2.2 Fibre Thermal Stability
The behaviour of the TG graph of the MPF is shown in Fig. 5.
Fig. 5. TG fibre Moriche curve
The hydrophilicity or moisture retention in reinforcement with lignocelluloses fibres is one great drawback for polymer composites [36]. The moisture generates a weak interfacial bond; causing the reduction in the mechanical properties of the composite [37].
For MPF, a percentage of humidity of 7.74 % is obtained in a range of (18 °C to 187 °C), similar to that of other fibres such as althaea (25 °C to 135 °C) [28], areca (30 °C to 100 °C) [38], cissus (25 °C to 175 °C) [39], proporis (25 °C to 110 °C) [4] and okra (30 °C to 110 °C) [27]. This percentage generates a negative effect on adhesion, so it is recommended to perform a preliminary physical-chemical treatment before adding it to the matrix.

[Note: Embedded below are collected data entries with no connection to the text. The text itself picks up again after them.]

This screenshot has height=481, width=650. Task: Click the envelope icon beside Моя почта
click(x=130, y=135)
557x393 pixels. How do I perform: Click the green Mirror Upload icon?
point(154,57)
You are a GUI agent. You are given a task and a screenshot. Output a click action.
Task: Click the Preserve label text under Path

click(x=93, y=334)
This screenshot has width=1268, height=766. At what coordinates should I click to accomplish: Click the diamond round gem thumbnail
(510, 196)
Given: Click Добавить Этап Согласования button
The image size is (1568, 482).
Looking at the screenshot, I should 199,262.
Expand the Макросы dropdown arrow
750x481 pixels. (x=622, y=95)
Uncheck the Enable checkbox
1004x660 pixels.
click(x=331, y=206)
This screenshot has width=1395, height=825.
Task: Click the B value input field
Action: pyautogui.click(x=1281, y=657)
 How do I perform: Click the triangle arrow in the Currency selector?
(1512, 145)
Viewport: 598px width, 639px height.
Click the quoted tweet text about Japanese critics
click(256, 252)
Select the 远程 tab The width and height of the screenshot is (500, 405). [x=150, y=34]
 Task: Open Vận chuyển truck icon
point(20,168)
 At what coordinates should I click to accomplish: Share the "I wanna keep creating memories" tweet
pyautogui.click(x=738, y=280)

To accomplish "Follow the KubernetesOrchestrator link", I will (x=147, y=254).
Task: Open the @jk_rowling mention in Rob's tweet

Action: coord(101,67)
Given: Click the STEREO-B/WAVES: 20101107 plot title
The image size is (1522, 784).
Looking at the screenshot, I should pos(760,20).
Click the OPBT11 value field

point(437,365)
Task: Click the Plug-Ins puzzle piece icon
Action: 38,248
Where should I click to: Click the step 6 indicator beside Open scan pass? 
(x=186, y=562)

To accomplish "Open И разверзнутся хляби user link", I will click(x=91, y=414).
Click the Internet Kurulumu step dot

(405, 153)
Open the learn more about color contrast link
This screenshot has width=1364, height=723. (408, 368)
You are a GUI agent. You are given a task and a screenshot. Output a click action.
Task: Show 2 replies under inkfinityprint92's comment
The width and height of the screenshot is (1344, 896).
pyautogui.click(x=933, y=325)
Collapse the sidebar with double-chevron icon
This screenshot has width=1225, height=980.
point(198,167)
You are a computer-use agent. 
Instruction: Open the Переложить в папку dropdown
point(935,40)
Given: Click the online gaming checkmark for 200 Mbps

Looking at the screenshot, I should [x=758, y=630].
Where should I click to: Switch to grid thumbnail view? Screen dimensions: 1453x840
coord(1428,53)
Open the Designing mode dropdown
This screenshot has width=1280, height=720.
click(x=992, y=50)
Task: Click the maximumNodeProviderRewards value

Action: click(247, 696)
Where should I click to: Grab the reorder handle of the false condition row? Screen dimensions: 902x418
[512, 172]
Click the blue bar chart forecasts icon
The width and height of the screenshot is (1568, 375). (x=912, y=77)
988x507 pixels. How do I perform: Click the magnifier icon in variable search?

Maintaining the temperature below the limit of fibre degradation ensures that it maintains its mechanical properties during the manufacturing processes of the bio-composite by extrusion or injection moulding in thermoplastics [18]. The limit of the beginning of the degradation of MPF is given at 214 °C, with values close to other fibres such as artichoke (230 °C), bamboo (214 °C), bagasse (222 °C) [[40], okra (220 °C), hemp (250 °C), curaua (230 °C), kenaf (219 °C) and jute (205 °C) [27].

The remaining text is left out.